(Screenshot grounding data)
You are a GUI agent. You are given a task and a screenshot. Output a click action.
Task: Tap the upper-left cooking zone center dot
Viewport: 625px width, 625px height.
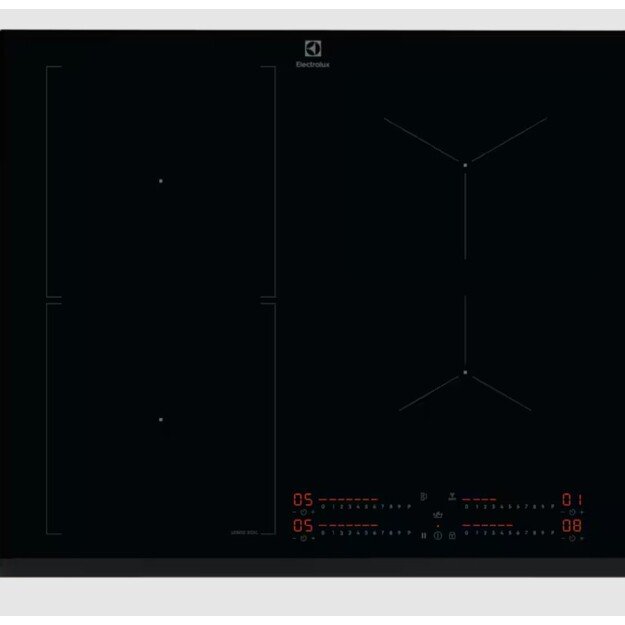(160, 181)
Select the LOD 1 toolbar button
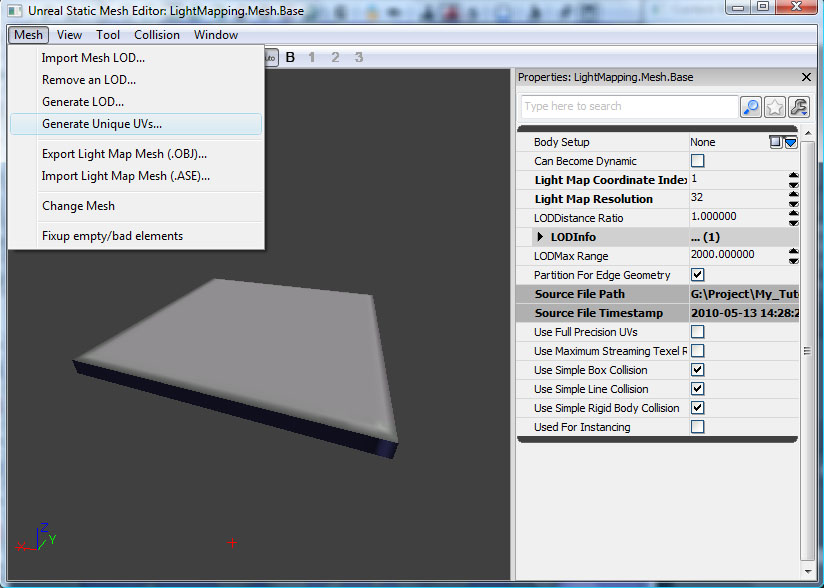This screenshot has width=824, height=588. pos(312,57)
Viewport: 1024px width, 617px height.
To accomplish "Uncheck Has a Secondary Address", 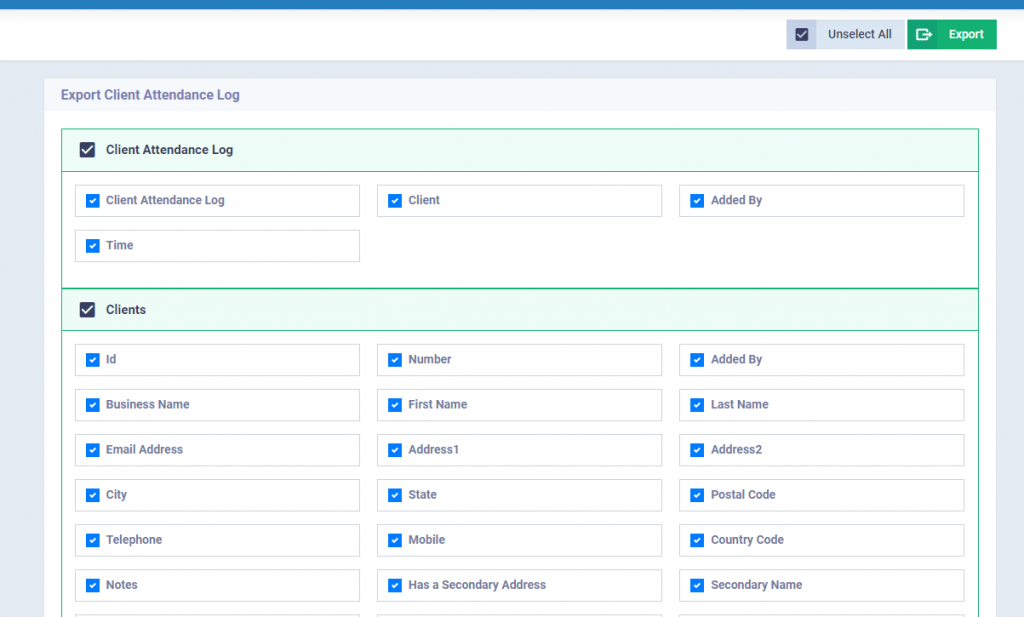I will click(x=395, y=584).
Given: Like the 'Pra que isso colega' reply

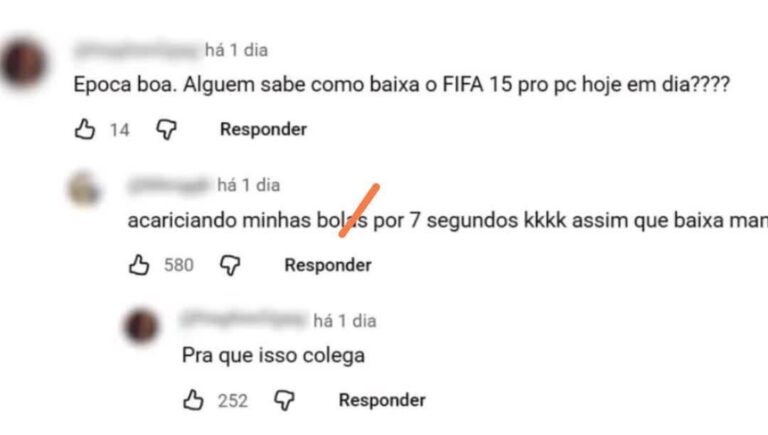Looking at the screenshot, I should pyautogui.click(x=193, y=400).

WORK INSTRUCTIONS:
Repeat, exactly and in full, each line from the start of the data to the line that contains "Viewport: 1024px width, 617px height.". Pictures do not go in.

TASK ANSWER:
You are a GUI agent. You are given a task and a screenshot. Output a click action.
Task: Tap the upper-left cooking zone center dot
Viewport: 625px width, 625px height.
(160, 181)
Select the LOD 1 toolbar button
This screenshot has width=824, height=588. pos(312,57)
Viewport: 1024px width, 617px height.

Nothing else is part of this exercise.